| Information supplied |
======

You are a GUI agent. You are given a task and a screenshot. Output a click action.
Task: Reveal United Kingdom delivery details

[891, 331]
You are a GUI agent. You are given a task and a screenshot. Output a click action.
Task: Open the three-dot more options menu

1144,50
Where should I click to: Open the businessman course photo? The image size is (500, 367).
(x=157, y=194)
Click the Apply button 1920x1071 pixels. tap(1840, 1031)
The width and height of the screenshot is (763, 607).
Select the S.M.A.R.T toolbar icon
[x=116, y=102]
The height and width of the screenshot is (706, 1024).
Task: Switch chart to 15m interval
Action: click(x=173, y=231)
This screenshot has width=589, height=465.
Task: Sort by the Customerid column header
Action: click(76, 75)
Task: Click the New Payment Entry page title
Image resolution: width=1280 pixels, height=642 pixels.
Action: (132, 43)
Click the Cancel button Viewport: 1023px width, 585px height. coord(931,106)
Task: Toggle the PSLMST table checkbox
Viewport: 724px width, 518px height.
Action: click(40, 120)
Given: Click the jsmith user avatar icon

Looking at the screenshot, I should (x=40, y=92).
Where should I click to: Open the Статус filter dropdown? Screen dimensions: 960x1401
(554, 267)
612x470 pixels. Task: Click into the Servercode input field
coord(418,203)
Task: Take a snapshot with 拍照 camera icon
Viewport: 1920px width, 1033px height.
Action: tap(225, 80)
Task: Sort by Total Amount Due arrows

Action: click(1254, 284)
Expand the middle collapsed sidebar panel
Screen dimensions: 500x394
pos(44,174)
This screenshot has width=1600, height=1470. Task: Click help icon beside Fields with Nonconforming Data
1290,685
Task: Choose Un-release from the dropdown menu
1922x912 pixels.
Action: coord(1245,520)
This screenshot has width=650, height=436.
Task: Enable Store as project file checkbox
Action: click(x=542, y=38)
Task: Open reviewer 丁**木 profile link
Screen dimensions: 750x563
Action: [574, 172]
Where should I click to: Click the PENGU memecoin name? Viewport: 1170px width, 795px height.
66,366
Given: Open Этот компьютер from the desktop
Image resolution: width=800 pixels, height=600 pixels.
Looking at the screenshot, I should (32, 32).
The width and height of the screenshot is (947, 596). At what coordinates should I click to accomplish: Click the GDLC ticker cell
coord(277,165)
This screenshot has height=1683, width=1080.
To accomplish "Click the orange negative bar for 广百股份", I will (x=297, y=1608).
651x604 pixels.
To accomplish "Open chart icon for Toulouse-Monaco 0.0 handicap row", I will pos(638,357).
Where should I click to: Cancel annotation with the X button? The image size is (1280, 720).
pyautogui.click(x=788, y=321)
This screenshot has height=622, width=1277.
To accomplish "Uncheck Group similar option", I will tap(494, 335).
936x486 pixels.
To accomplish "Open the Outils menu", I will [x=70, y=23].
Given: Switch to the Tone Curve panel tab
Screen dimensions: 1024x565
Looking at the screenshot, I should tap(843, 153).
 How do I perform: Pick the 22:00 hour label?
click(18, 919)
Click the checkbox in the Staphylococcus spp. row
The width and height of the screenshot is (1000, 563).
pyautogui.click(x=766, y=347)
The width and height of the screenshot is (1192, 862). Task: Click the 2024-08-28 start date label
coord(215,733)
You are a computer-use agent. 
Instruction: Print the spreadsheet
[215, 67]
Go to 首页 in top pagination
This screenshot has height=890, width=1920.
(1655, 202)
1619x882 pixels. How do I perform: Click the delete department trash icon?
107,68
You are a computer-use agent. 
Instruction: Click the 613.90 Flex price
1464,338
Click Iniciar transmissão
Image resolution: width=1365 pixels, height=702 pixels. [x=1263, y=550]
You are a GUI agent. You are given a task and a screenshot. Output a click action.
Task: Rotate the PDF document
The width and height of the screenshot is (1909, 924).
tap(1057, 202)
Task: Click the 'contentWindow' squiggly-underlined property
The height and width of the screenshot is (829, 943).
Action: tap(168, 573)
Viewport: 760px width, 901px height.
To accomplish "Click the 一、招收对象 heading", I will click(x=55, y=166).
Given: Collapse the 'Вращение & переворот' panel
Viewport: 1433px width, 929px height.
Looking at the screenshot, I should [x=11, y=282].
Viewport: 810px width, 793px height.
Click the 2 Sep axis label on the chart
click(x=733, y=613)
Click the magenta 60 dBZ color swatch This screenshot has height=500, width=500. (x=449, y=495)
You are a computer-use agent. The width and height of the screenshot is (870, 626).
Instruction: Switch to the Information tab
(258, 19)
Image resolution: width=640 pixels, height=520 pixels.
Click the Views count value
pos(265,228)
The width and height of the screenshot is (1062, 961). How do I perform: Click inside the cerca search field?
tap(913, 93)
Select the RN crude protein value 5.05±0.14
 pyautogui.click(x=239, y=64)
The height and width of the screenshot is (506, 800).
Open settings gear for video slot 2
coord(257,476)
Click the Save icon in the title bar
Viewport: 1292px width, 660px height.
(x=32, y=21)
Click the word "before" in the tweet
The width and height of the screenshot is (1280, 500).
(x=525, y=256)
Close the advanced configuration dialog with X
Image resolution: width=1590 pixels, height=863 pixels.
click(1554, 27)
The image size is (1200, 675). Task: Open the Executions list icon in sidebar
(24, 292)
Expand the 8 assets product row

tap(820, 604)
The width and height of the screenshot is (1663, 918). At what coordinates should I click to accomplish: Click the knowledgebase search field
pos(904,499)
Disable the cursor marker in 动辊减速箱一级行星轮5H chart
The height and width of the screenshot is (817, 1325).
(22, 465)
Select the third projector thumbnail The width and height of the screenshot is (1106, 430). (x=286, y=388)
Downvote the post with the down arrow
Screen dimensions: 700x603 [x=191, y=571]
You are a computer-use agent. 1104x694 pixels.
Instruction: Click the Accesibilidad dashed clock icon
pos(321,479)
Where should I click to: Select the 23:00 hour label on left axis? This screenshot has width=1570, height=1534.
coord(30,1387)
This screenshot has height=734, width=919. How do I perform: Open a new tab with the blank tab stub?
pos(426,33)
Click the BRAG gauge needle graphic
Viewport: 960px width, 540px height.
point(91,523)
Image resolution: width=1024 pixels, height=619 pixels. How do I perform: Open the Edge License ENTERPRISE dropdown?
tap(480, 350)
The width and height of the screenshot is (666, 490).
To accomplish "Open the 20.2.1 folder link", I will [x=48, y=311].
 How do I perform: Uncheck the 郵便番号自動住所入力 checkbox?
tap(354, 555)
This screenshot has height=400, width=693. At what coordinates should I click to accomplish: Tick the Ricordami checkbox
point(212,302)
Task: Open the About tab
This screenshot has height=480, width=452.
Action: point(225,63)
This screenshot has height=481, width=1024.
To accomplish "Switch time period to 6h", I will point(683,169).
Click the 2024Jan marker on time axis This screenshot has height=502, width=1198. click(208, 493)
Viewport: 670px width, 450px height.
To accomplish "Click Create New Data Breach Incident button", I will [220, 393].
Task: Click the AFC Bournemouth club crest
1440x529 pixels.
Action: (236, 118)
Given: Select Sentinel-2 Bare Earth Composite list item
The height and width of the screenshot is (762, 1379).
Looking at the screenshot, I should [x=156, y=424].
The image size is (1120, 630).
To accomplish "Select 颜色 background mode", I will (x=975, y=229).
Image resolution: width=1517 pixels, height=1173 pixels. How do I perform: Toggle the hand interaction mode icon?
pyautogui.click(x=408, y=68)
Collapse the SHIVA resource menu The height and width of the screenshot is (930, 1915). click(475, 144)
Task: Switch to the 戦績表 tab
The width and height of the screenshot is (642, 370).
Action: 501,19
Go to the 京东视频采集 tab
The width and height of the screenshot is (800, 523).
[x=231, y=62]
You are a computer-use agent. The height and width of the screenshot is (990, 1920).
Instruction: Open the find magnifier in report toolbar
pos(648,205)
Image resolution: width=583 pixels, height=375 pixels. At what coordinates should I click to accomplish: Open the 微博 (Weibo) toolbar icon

======

An exact reproduction of the data is required. Leave nothing out.

You are a GUI agent. You are given a task and a screenshot. Output a click action.
Task: Reveal United Kingdom delivery details

[891, 331]
You are a GUI agent. You are given a task and a screenshot. Output a click action.
Task: Open the three-dot more options menu

1144,50
Where should I click to: Open the businessman course photo? The image size is (500, 367).
(x=157, y=194)
Click the Apply button 1920x1071 pixels. tap(1840, 1031)
The width and height of the screenshot is (763, 607).
Select the S.M.A.R.T toolbar icon
[x=116, y=102]
The height and width of the screenshot is (706, 1024).
Task: Switch chart to 15m interval
Action: click(x=173, y=231)
This screenshot has width=589, height=465.
Task: Sort by the Customerid column header
Action: click(76, 75)
Task: Click the New Payment Entry page title
Image resolution: width=1280 pixels, height=642 pixels.
Action: (132, 43)
Click the Cancel button Viewport: 1023px width, 585px height. coord(931,106)
Task: Toggle the PSLMST table checkbox
Viewport: 724px width, 518px height.
Action: click(40, 120)
Given: Click the jsmith user avatar icon

Looking at the screenshot, I should (x=40, y=92).
Where should I click to: Open the Статус filter dropdown? Screen dimensions: 960x1401
(554, 267)
612x470 pixels. Task: Click into the Servercode input field
coord(418,203)
Task: Take a snapshot with 拍照 camera icon
Viewport: 1920px width, 1033px height.
Action: tap(225, 80)
Task: Sort by Total Amount Due arrows

Action: click(1254, 284)
Expand the middle collapsed sidebar panel
Screen dimensions: 500x394
pos(44,174)
This screenshot has width=1600, height=1470. Task: Click help icon beside Fields with Nonconforming Data
1290,685
Task: Choose Un-release from the dropdown menu
1922x912 pixels.
Action: coord(1245,520)
This screenshot has width=650, height=436.
Task: Enable Store as project file checkbox
Action: click(x=542, y=38)
Task: Open reviewer 丁**木 profile link
Screen dimensions: 750x563
Action: [574, 172]
Where should I click to: Click the PENGU memecoin name? Viewport: 1170px width, 795px height.
66,366
Given: Open Этот компьютер from the desktop
Image resolution: width=800 pixels, height=600 pixels.
Looking at the screenshot, I should (32, 32).
The width and height of the screenshot is (947, 596). At what coordinates should I click to accomplish: Click the GDLC ticker cell
coord(277,165)
This screenshot has height=1683, width=1080.
To accomplish "Click the orange negative bar for 广百股份", I will (x=297, y=1608).
651x604 pixels.
To accomplish "Open chart icon for Toulouse-Monaco 0.0 handicap row", I will pos(638,357).
Where should I click to: Cancel annotation with the X button? The image size is (1280, 720).
pyautogui.click(x=788, y=321)
This screenshot has height=622, width=1277.
To accomplish "Uncheck Group similar option", I will tap(494, 335).
936x486 pixels.
To accomplish "Open the Outils menu", I will [x=70, y=23].
Given: Switch to the Tone Curve panel tab
Screen dimensions: 1024x565
Looking at the screenshot, I should tap(843, 153).
 How do I perform: Pick the 22:00 hour label?
click(18, 919)
Click the checkbox in the Staphylococcus spp. row
The width and height of the screenshot is (1000, 563).
pyautogui.click(x=766, y=347)
The width and height of the screenshot is (1192, 862). Task: Click the 2024-08-28 start date label
coord(215,733)
You are a computer-use agent. 
Instruction: Print the spreadsheet
[215, 67]
Go to 首页 in top pagination
This screenshot has height=890, width=1920.
(1655, 202)
1619x882 pixels. How do I perform: Click the delete department trash icon?
107,68
You are a computer-use agent. 
Instruction: Click the 613.90 Flex price
1464,338
Click Iniciar transmissão
Image resolution: width=1365 pixels, height=702 pixels. [x=1263, y=550]
You are a GUI agent. You are given a task and a screenshot. Output a click action.
Task: Rotate the PDF document
The width and height of the screenshot is (1909, 924).
tap(1057, 202)
Task: Click the 'contentWindow' squiggly-underlined property
The height and width of the screenshot is (829, 943).
Action: tap(168, 573)
Viewport: 760px width, 901px height.
To accomplish "Click the 一、招收对象 heading", I will click(x=55, y=166).
Given: Collapse the 'Вращение & переворот' panel
Viewport: 1433px width, 929px height.
Looking at the screenshot, I should [x=11, y=282].
Viewport: 810px width, 793px height.
Click the 2 Sep axis label on the chart
click(x=733, y=613)
Click the magenta 60 dBZ color swatch This screenshot has height=500, width=500. (x=449, y=495)
You are a computer-use agent. The width and height of the screenshot is (870, 626).
Instruction: Switch to the Information tab
(258, 19)
Image resolution: width=640 pixels, height=520 pixels.
Click the Views count value
pos(265,228)
The width and height of the screenshot is (1062, 961). How do I perform: Click inside the cerca search field?
tap(913, 93)
Select the RN crude protein value 5.05±0.14
 pyautogui.click(x=239, y=64)
The height and width of the screenshot is (506, 800).
Open settings gear for video slot 2
coord(257,476)
Click the Save icon in the title bar
Viewport: 1292px width, 660px height.
(x=32, y=21)
Click the word "before" in the tweet
The width and height of the screenshot is (1280, 500).
(x=525, y=256)
Close the advanced configuration dialog with X
Image resolution: width=1590 pixels, height=863 pixels.
click(1554, 27)
The image size is (1200, 675). Task: Open the Executions list icon in sidebar
(24, 292)
Expand the 8 assets product row

tap(820, 604)
The width and height of the screenshot is (1663, 918). At what coordinates should I click to accomplish: Click the knowledgebase search field
pos(904,499)
Disable the cursor marker in 动辊减速箱一级行星轮5H chart
The height and width of the screenshot is (817, 1325).
(22, 465)
Select the third projector thumbnail The width and height of the screenshot is (1106, 430). (x=286, y=388)
Downvote the post with the down arrow
Screen dimensions: 700x603 [x=191, y=571]
You are a computer-use agent. 1104x694 pixels.
Instruction: Click the Accesibilidad dashed clock icon
pos(321,479)
Where should I click to: Select the 23:00 hour label on left axis? This screenshot has width=1570, height=1534.
coord(30,1387)
This screenshot has height=734, width=919. How do I perform: Open a new tab with the blank tab stub?
pos(426,33)
Click the BRAG gauge needle graphic
Viewport: 960px width, 540px height.
point(91,523)
Image resolution: width=1024 pixels, height=619 pixels. How do I perform: Open the Edge License ENTERPRISE dropdown?
tap(480, 350)
The width and height of the screenshot is (666, 490).
To accomplish "Open the 20.2.1 folder link", I will [x=48, y=311].
 How do I perform: Uncheck the 郵便番号自動住所入力 checkbox?
tap(354, 555)
This screenshot has height=400, width=693. At what coordinates should I click to accomplish: Tick the Ricordami checkbox
point(212,302)
Task: Open the About tab
This screenshot has height=480, width=452.
Action: point(225,63)
This screenshot has height=481, width=1024.
To accomplish "Switch time period to 6h", I will point(683,169).
Click the 2024Jan marker on time axis This screenshot has height=502, width=1198. click(208, 493)
Viewport: 670px width, 450px height.
To accomplish "Click Create New Data Breach Incident button", I will [220, 393].
Task: Click the AFC Bournemouth club crest
1440x529 pixels.
Action: (236, 118)
Given: Select Sentinel-2 Bare Earth Composite list item
The height and width of the screenshot is (762, 1379).
Looking at the screenshot, I should [x=156, y=424].
The image size is (1120, 630).
To accomplish "Select 颜色 background mode", I will (x=975, y=229).
Image resolution: width=1517 pixels, height=1173 pixels. How do I perform: Toggle the hand interaction mode icon?
pyautogui.click(x=408, y=68)
Collapse the SHIVA resource menu The height and width of the screenshot is (930, 1915). click(475, 144)
Task: Switch to the 戦績表 tab
The width and height of the screenshot is (642, 370).
Action: 501,19
Go to the 京东视频采集 tab
The width and height of the screenshot is (800, 523).
[x=231, y=62]
You are a computer-use agent. The height and width of the screenshot is (990, 1920).
Instruction: Open the find magnifier in report toolbar
pos(648,205)
Image resolution: width=583 pixels, height=375 pixels. At what coordinates should I click to accomplish: Open the 微博 (Weibo) toolbar icon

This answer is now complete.